10 In the recent decision in Dental Practice Board of Victoria v Varnavides [2005] VCAT 240 I examined the question of when a reasonable apprehension of bias might arise in the context of a judge having previously heard and determined a matter between the same parties related to the proceeding then current. I referred to cases such as Ebner v Official Trustee in Bankruptcy (2000) HCA 63, Kay v Legal Profession Tribunal [2000] VSC 463 and Livesey v NSW Bar Association [1983] HCA 17; (1983) 151 CLR 288.
11 Based upon the principles outlined in those cases, as explained in the Varnavides decision, I am not satisfied that Deputy President Coghlan could not impartially hear and determine the issue of witness summonses which arises in the directions hearing before her.
12 But that is not the end of the matter. Section 108(5) of the VCAT Act vests a broad discretion in the President of the tribunal. It is true that that discretion must be exercised in a responsible manner; and it is also true it ought be exercised in a manner that discourages forum shopping or other improper practices. But it seems to me that it is highly desirable in this case that the question of what witnesses should be permitted to be summonsed be determined by a tribunal constituted with the same member as will be the member constituting the tribunal for the substantive hearing of the complaint. In order to determine questions concerning the relevance of particular evidence, it is necessary to examine the matter in some detail. It is wasteful of the tribunal's resources, and contrary to the public interest, for member X to spend time considering whether particular evidence will be relevant, to then have member Y, hearing and determining the case, to need to consider essentially the same question. Hence, notwithstanding my rejection of the complainant's case concerning Deputy President Coghlan, I conclude that it will be in the interests of justice and the good administration of the tribunal if the question of what witnesses should be permitted to be summonsed by the complainant is determined by the same person who will be hearing and determining the substantive proceeding scheduled to commence on 21 March 2005. As that person will not be Deputy President Coghlan as, in exercise of my powers under section 64 of the VCAT Act, I propose to appoint some other member.

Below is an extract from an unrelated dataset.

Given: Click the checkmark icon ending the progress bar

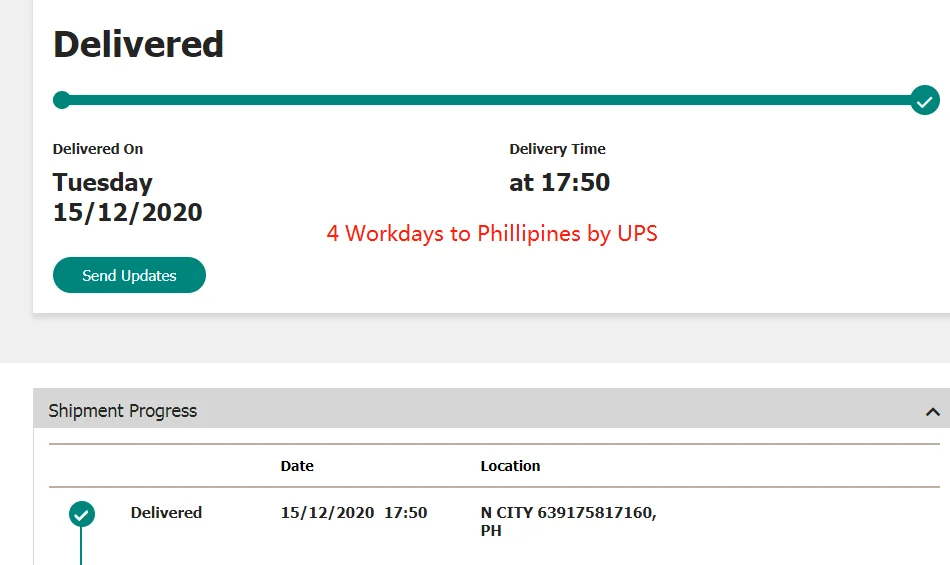Looking at the screenshot, I should pos(925,100).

13 Whilst I have a particular member in mind to hear the substantive portion of the proceeding, there are still some logistical matters that need to be addressed before the identity of the member is announced. But it is appropriate to exercise my powers under section 108 to reconstitute the tribunal for the purpose of determining the question of witness statements by having that matter determined, not by Deputy President Coghlan, but by the tribunal constituted in the same manner as it will be constituted for the purpose of the hearing on 21 March. I propose to decide who that person will be in the next couple of days. That will enable that member to consider the question of witness summonses, hopefully by the end of Tuesday next week, and to provide a written direction to the parties as to whether or not those witness summonses are permitted. It will mean that the member engaging in that exercise will also be effectively preparing for the proceeding itself which is scheduled for the following Monday, that is 21 March 2005.
14 I propose to make certain other directions today. These directions can be given by any member. These relate to a request by the Herald-Sun newspaper to inspect this and the related file; and also a direction as to the procedure to be followed in relation to the question of further submissions in relation to witness statements.